Many of us dealing with vRA have at least once been stuck in the situation where they are not able to log in due to bad configuration of the access policies or an identity provider not working. The frustration is enormous, because you start thinking about different ways to overcome the nasty error and finally you end up in a thought loop, much in the likes of Paragraph 22. For my fellow fiction lovers this feeling of desperation might be even further intensified as this dead-end case appears very similar to the one from The Trial.

Let’s say we want to use a federation server like ADFS for authenticating your users or even want to attempt the progressive idea of Just-In-Time User Provisioning. To do this we create a third-party identity provider and set a name for the authentication method. Then, we just modify the policies so that the new authentication method is the default one and we forget to specify a failback policy. We save the policy, logout and try to login, but…

Access Policies error

Of course, if our fingers were slower than our mind, we would have thought of opening a different session to vRA and try logging in from it, while having the original vRA session still active, but evolution has brought us so far. If we click “Change to a different domain”, we will be presented with the same domain we configured SAML for and will eventually end up with the same error.

Fixing your access policies

The only way out of this situation is to reset the policies the way they were before. This can be achieved with some combination of Linux commands and API requests.

First, we need to authenticate to the management API of vIDM. There is a solution user, embedded in vRA, that you can use as the client in order to communicate with vIDM. Let’s extract its details.
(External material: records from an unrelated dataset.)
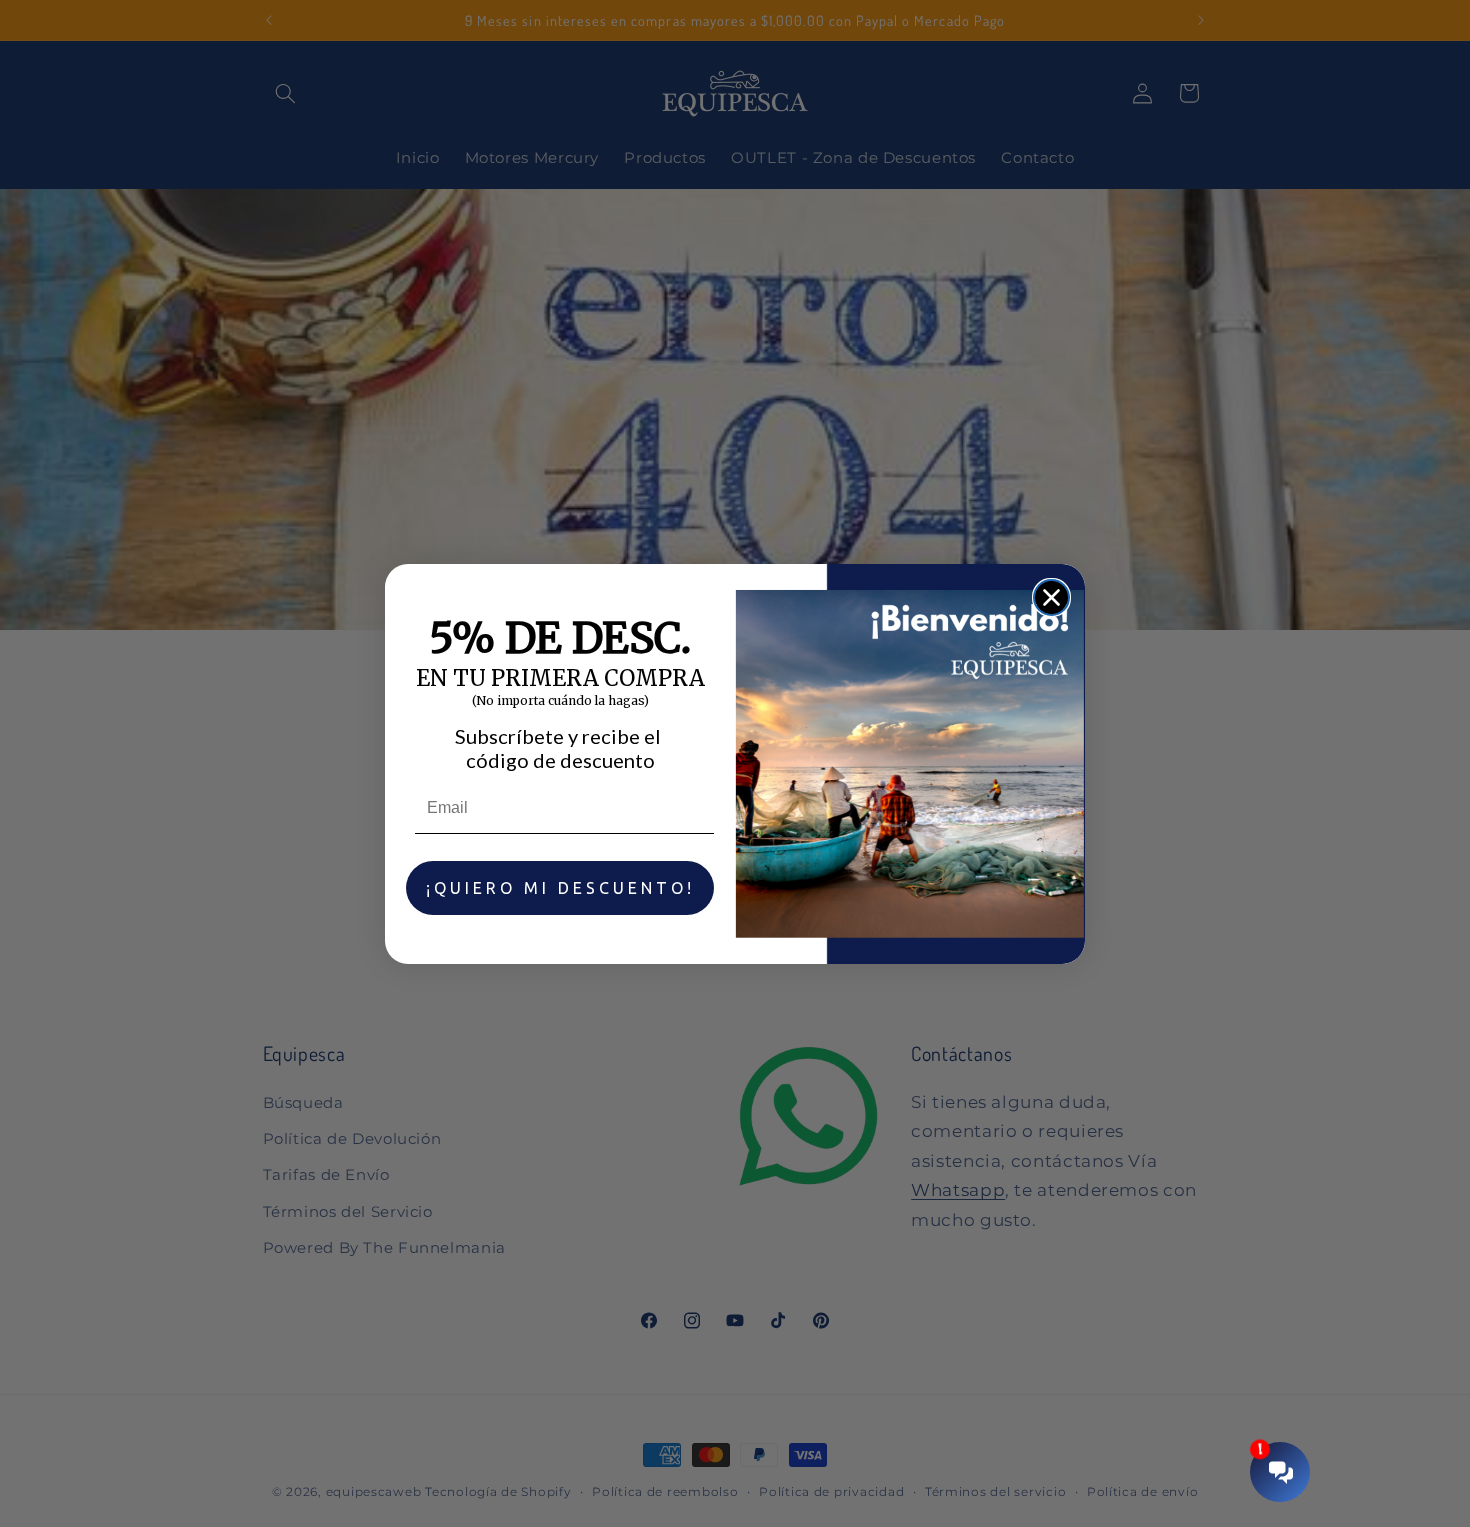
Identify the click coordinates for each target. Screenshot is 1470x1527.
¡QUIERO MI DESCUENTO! (560, 888)
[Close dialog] (1051, 597)
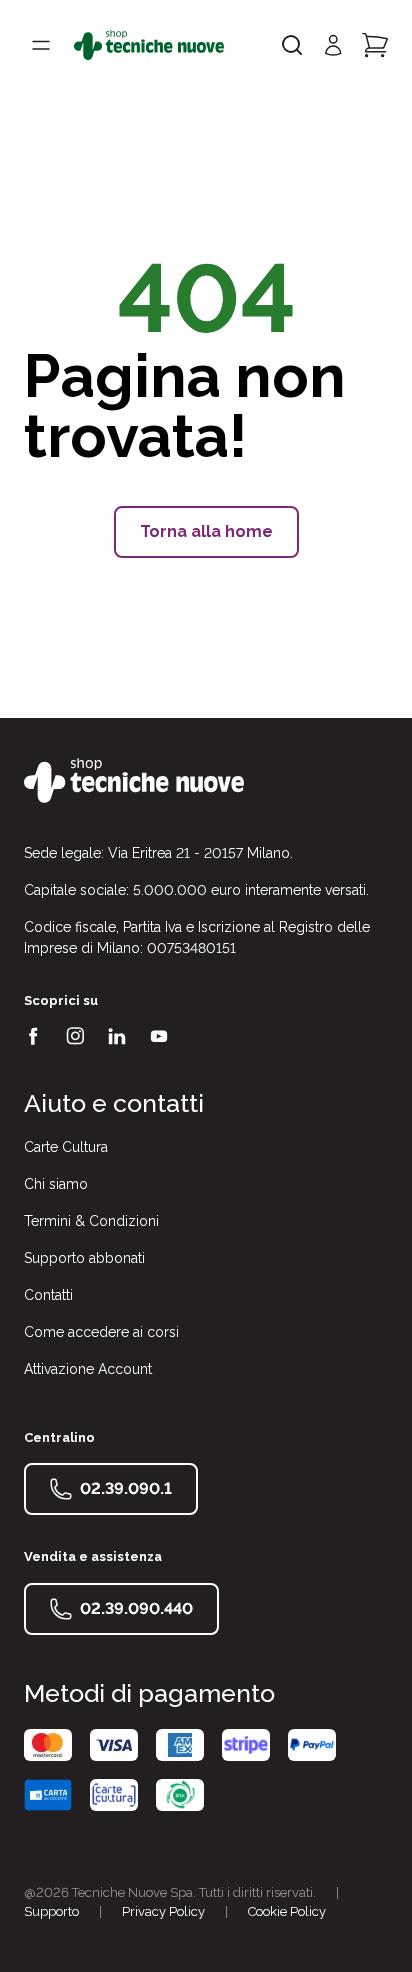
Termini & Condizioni (91, 1221)
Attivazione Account (88, 1369)
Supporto (51, 1911)
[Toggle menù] (41, 45)
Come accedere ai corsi (101, 1332)
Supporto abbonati (84, 1258)
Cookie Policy (287, 1911)
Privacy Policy (163, 1911)
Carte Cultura (66, 1147)
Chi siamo (56, 1184)
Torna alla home (206, 531)
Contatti (48, 1295)
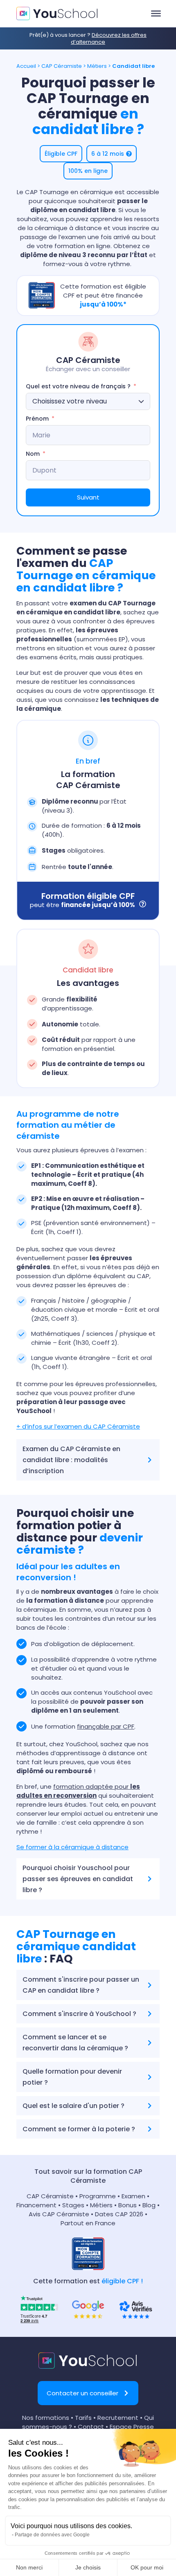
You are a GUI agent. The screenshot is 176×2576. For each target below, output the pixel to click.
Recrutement (117, 2417)
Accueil (26, 66)
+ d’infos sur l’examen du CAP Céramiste (78, 1426)
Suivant (88, 497)
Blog (149, 2205)
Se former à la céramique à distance (72, 1847)
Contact (91, 2426)
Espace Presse (132, 2426)
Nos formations (45, 2417)
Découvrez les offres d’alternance (109, 38)
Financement (37, 2205)
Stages (73, 2205)
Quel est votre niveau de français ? (78, 386)
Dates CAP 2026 (119, 2214)
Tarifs (83, 2417)
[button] (61, 153)
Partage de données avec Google (52, 2535)
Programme (97, 2196)
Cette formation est (88, 2281)
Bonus (127, 2205)
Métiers (97, 66)
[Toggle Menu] (156, 13)
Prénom (37, 418)
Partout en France (88, 2223)
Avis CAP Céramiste (59, 2214)
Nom (33, 454)
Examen (133, 2196)
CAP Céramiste (61, 66)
Open an SSH session to the vRA appliance and issue the following commands:

# Getting the clientID and secret
(grep -i csp-admin= /etc/vcac/ | \
sed -e "s/csp-admin=//") | tr -d '\n' > client_auth;
echo -n ":" >> client_auth;

(grep -i csp-admin.secret /etc/vcac/ | \
sed -e "s/csp-admin.secret=//" | xargs -n 1 vcac-config prop-util -d --p) >> client_auth;

#Convert the client_auth file contents to a base64 string.
base64 client_auth;

Then, use any Rest API Client to fire the following request (don’t forget to substitute the sections in italics with the information about your own environment):

POST https://vRA_HOST_NAME/SAAS/t/YOUR_TENANT/auth/oauthtoken?grant_type=password 
HEADERS: authorization: Basic BASE64_client_auth #just substitute BASE64_client_auth with the base64 representation of the client_auth file
HEADERS: content-type: application/x-www-form-urlencoded

This request will give you an access token generated by vIDM. We can use this token to get a list of all policy sets defined in vRA (actually, in vRA there is always one policy set – the default one):

GET https://vRA_HOST_NAME/SAAS/t/YOUR_TENANT/jersey/manager/api/accessPolicies
HEADERS: Authorization: HZN GENERATED_TOKEN #Just type in the token that was generated by the authentication request
HEADERS: Content-Type: application/vnd.vmware.horizon.manager.external.identityprovider+json

This results in a JSON response that has the id of the default policy set. We need to extract the id of the default policy set and get its individual JSON representation:

The JSON response has an href value under the items node:
vRA Access Policies API URL

Copy the URL and fire the following request:

Content-Type: application/vnd.vmware.horizon.manager.external.identityprovider+json

Now, we have the JSON representation of the default policy set only and not just a list of all sets. We will modify this JSON and provide it back to vIDM. Having a representation of the individual policy set is important as vIDM expects the JSON we provide to have the same structure that it holds currently.

Look for the chainedAuthMethodsList section in the JSON response and then find your chained method that refers to the authentication method that fails. It should look something like this (my failing authentication method is marked in red):

vRA Access Policies JSON representation

Delete the chainedAuthMethods node alongside its enclosing curly brackets from the JSON representation so that it has only the chainedAuthMethods node representing the failback method. It should look like this:

vRA Local Authentication access policies

If you don’t have a failback method, just copy this JSON node from here. It resets the policy, so that only authentication with local credentials is possible (the vsphere.local domain):

    "chainedAuthMethods": [
        "_links": {},
        "authMethodId": 3,
        "authMethodName": "Password (Local Directory)",
        "authMethodOrder": 1,
        "authScore": 0,
        "defaultMethod": true,
        "domainRequired": true,
        "remoteApiAuth": false,
        "samlAuthnContext": "urn:vmware:names:ac:classes:LocalPasswordAuth"

Upload the new policy set configuration:

HEADERS: Content-Type: application/vnd.vmware.horizon.manager.accesspolicyset+json

Enjoy logging into vRA one more time.